— But you read it beautifully. I… I didn't know you could.
— Nor did I, she said.
— Where did you learn it, to read German?
— Just now, she answered.
— You don't understand it?
— Not the words, she answered. — It is very beautiful.
— I learned in this book, he said, taking it from her, and he stared at the cover. — Die Brüder Grimm. He handed it back. — Shall I tell you what they mean, the words?
She smiled to him, in answer.
— "In olden times, when wishes still availed, there lived a king, whose daughters all were fair, but the youngest was so fair. "
Her lips followed his voice from the page, — aber die jüngste war so schön, dass die Sonne selber.
— "That the sun itself. " He stood over her, looking down at her shoulder, and he stopped. — Wait, he said. — Have you. have you got. you don't have to go now?
— No, she said looking up, her eyes widely open. — I'm here.
— Will you sit up there for a minute? He gestured to the far stool, and went to the wall where he pulled one canvas after another aside.

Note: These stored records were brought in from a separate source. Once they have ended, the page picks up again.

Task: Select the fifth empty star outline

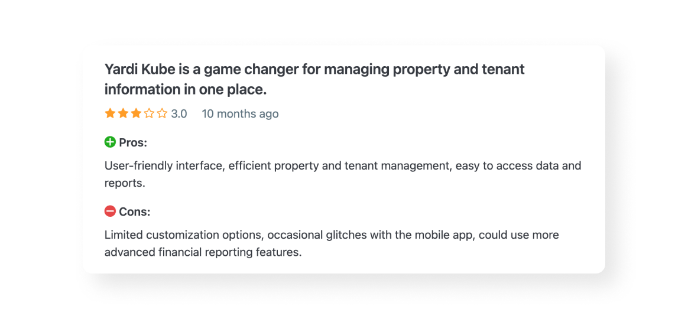Action: [x=162, y=113]
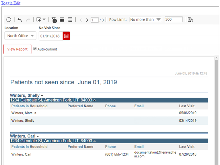Screen dimensions: 220x165
Task: Expand the Winters, Shelly name dropdown arrow
Action: [42, 96]
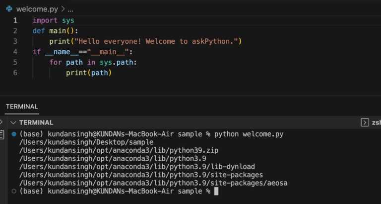Click the /Users/kundansingh/Desktop/sample output path
Screen dimensions: 381x204
[x=86, y=142]
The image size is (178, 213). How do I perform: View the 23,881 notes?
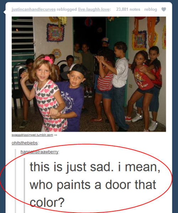tap(128, 9)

She sat, her head half turned; and her face emptied of the curiosity and life of an instant before. If anything of life was left, it was a vague look of yearning, but that without expectation. All that moved in the room were his eyes, and his arm, touching with a pencil at the monochrome on the soiled surface of the gesso, pausing, rubbing the lines away with his thumb.
Suddenly she turned. — What's that?
— Be quiet. What?
— That. You were working on a piece of wood, and here is a piece of canvas.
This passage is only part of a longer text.